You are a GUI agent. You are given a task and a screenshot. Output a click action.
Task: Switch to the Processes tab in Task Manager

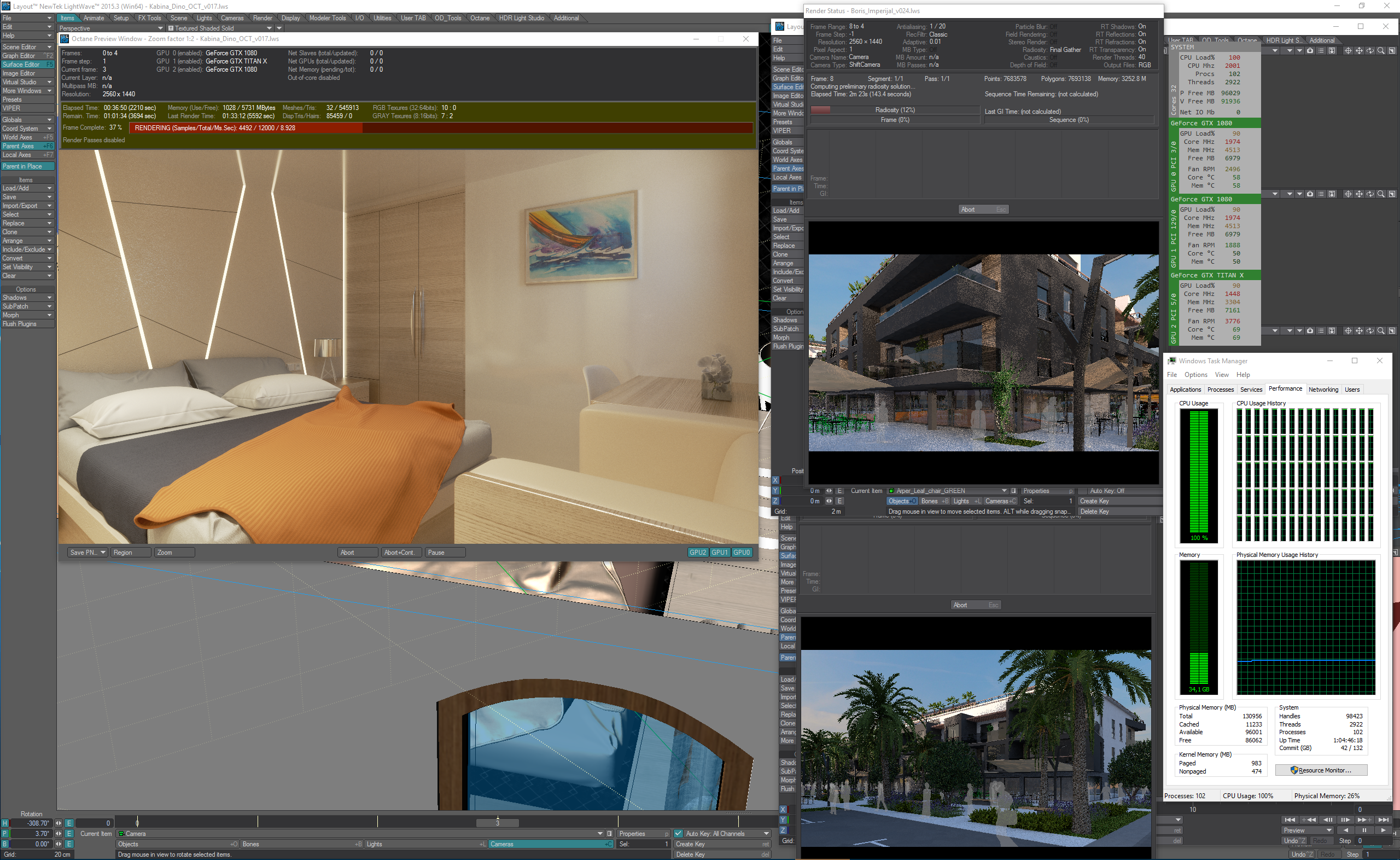point(1220,390)
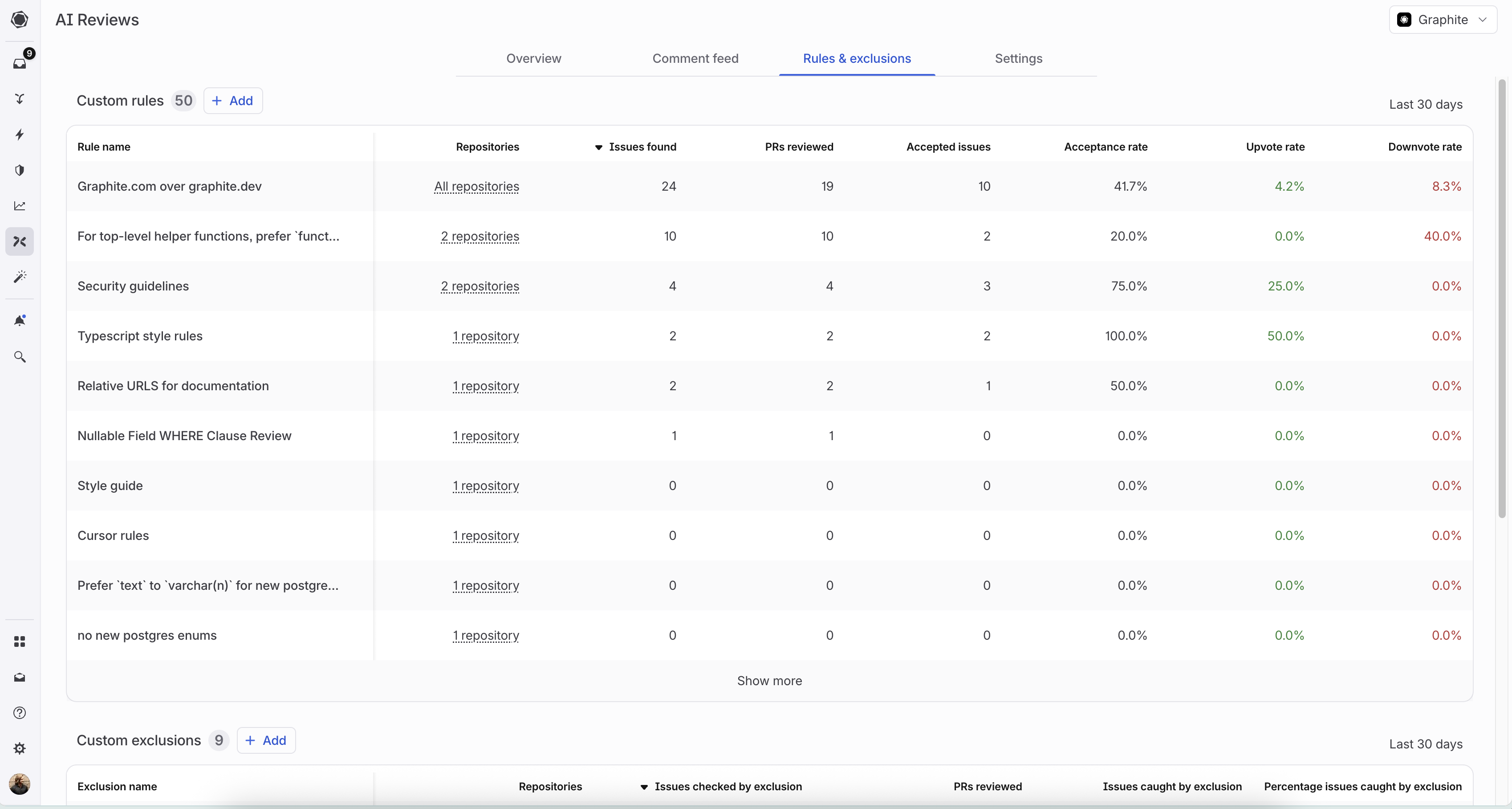
Task: Click Show more under custom rules
Action: pyautogui.click(x=769, y=680)
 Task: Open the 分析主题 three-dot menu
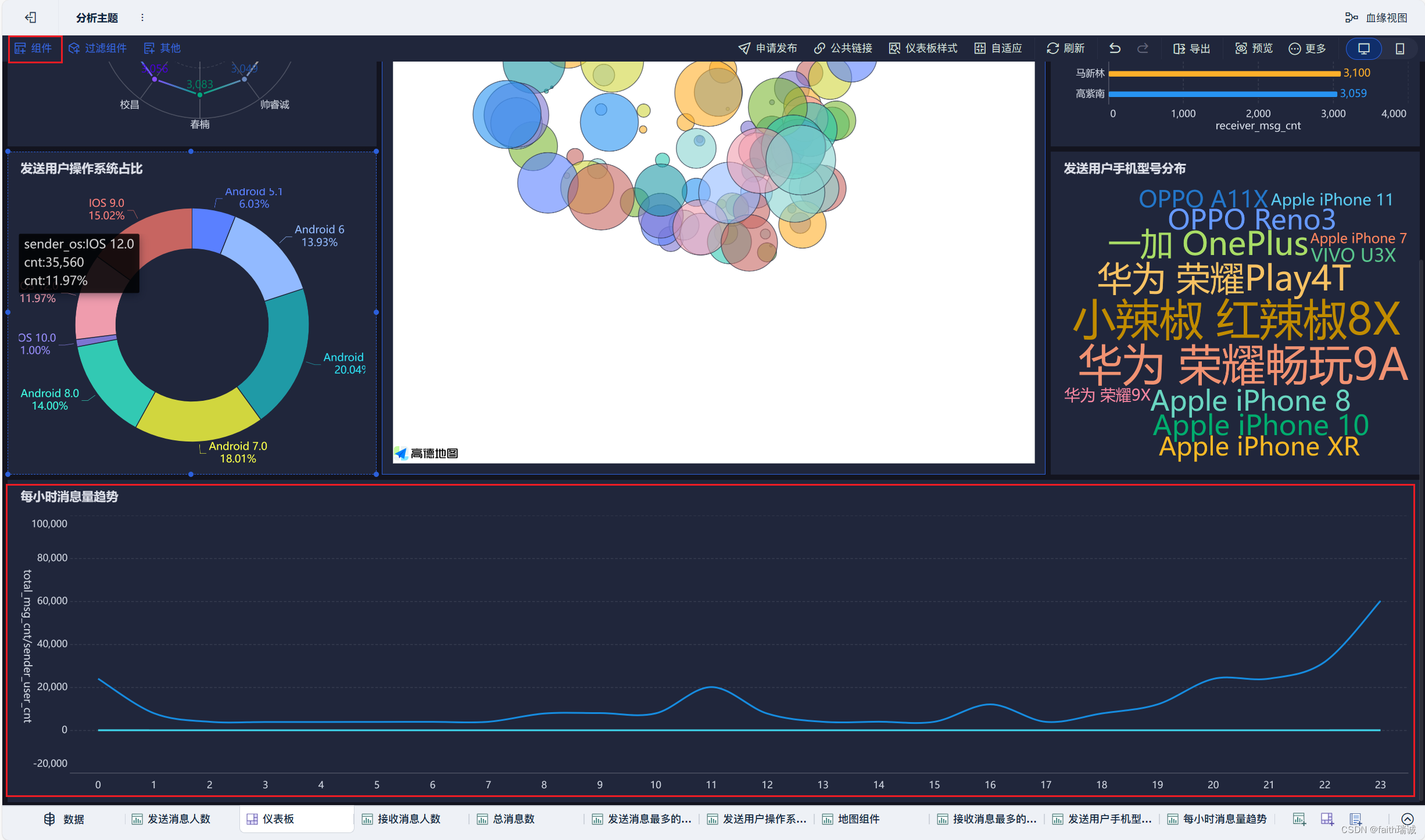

____________

→ **The problem**
Copy each of the entries above precisely, and drop whatever pictures they hold.

→ **Solution to the exercise**
You are a GUI agent. You are given a task and a screenshot. Output a click action.
Task: Switch to the Processes tab in Task Manager

point(1220,390)
Task: Click Show more under custom rules
Action: pyautogui.click(x=769, y=680)
 Task: Open the 分析主题 three-dot menu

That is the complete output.